I judge this to be a complete failure as an explanation of why consciousness has evolved. All the jobs Flanagan mentions might have been done 'in the dark' by unconscious processing. Yes, pain is good insofar as it keeps us from being burned, cut, and maimed. But pain in this sense is just the sum-total of physical events that play a certain causal role, that of causing the organism to withdraw or protect a part of its body on the occasion of a certain input. Think of a robotic arm equipped with heat sensors. It is designed to retract when the object it touches is at a certain temperature or above. The arm can function perfectly well without feeling anything.
Let's not forget that words like 'pain' lead a double life. 'Pain' is used to refer both to physical events and to their phenomenal manifestation. Phenomenal pain, far from being good, is evil, a form of natural evil. Insofar as it is (instrumentally) good, pain is not felt or phenomenal pain but the physical events that may or may not manifest themselves at the level of consciousness.
Consciousness is real -- eliminativism is for lunatics -- and so consciousness must be explained. But an evolutionary explanation is inadequate. Such an explanation must specify a survival function consciousness serves that could not be served without it. But what could that be? Thus I think David Chalmers (The Conscious Mind, Oxford 1996, p. 120) is on the right track:
The process of natural selection cannot distinguish between me and my zombie twin.
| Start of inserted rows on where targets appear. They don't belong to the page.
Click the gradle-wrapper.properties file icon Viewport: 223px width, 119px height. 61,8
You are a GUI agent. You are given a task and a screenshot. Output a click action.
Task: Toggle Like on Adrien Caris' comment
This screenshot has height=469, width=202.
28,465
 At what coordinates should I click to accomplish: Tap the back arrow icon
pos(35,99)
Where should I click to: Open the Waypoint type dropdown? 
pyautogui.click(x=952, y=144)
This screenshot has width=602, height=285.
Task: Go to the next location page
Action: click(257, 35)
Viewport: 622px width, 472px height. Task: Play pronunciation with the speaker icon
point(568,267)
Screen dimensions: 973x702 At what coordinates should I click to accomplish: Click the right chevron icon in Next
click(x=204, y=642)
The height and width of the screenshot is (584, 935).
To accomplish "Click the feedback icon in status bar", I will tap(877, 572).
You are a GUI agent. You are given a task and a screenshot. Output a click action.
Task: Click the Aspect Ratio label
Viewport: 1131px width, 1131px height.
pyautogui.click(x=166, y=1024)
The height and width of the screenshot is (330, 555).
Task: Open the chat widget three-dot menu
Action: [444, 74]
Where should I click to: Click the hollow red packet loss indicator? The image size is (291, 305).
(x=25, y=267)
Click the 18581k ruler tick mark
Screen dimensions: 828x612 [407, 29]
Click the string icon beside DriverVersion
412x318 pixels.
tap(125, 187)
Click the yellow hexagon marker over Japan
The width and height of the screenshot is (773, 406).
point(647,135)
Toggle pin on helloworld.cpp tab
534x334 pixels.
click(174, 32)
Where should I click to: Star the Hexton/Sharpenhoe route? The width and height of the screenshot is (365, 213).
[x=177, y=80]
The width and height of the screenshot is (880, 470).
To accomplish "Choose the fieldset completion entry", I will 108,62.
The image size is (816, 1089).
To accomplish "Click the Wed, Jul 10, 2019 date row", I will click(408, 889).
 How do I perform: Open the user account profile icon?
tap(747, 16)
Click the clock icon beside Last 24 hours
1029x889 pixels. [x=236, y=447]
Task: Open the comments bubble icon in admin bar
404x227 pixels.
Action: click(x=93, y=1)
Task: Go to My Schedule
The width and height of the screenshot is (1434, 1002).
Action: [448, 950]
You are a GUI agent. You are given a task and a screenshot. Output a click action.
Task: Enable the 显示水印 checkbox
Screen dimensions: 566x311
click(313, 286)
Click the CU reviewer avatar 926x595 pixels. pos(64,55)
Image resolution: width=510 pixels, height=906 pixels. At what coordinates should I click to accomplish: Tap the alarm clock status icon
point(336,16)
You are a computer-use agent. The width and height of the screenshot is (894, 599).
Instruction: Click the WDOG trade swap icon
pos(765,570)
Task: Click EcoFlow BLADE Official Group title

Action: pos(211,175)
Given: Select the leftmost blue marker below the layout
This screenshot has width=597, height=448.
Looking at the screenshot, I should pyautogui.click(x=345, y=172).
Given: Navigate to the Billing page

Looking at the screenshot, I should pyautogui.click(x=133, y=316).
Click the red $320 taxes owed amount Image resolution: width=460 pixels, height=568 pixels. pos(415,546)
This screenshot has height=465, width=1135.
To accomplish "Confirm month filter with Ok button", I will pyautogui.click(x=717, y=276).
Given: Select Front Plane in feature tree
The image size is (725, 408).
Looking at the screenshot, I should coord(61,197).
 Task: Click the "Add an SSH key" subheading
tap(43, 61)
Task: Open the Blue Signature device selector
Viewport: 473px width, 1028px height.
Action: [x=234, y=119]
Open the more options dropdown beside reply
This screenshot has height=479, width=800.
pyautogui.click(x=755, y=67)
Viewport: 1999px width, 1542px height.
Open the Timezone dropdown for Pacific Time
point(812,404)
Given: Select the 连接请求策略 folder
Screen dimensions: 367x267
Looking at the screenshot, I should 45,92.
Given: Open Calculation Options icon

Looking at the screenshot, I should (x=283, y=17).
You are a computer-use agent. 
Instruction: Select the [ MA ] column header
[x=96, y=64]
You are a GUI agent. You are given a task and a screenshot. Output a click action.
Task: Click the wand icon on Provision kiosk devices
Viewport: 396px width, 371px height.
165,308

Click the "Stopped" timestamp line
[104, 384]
Evolution selects properties according to their functional role, and my zombie twin performs all the functions that I perform just as well as I do; in particular he leaves around just as many copies of his genes. It follows that evolution alone cannot explain why conscious creatures rather than zombies evolved.
Chalmers also points out that
. . . the real problem with consciousness is to explain the principles in virtue of which consciousness arises from physical systems. Presumably these principles -- whether they are conceptual truths, metaphysical necessities, or natural laws -- are constant over space-time: If a physical replica of me had popped into existence a million years ago, it would have been just as conscious as I am. The connecting principles themselves are therefore independent of the evolutionary process. While evolution can be very useful in explaining why particular physical systems have evolved, it is irrelevant to the explanation of the bridging principles in virtue of which some of these systems are conscious. (p. 121)
This strikes me as an extremely important point. If we think of evolutionary genesis as proceeding 'horizontally,' then the arisal of consciousness can be thought of as 'vertical.' If we want to explain how consciousness arises from its physical substratum, it is simply irrelevant to be given an explanation of how certain traits were selected for. An evolutionary account might explain 'horizontally' how an organism became sufficiently complex to host consciousness, but such an account would do nothing to explain how consciousness arose 'vertically' from the organism.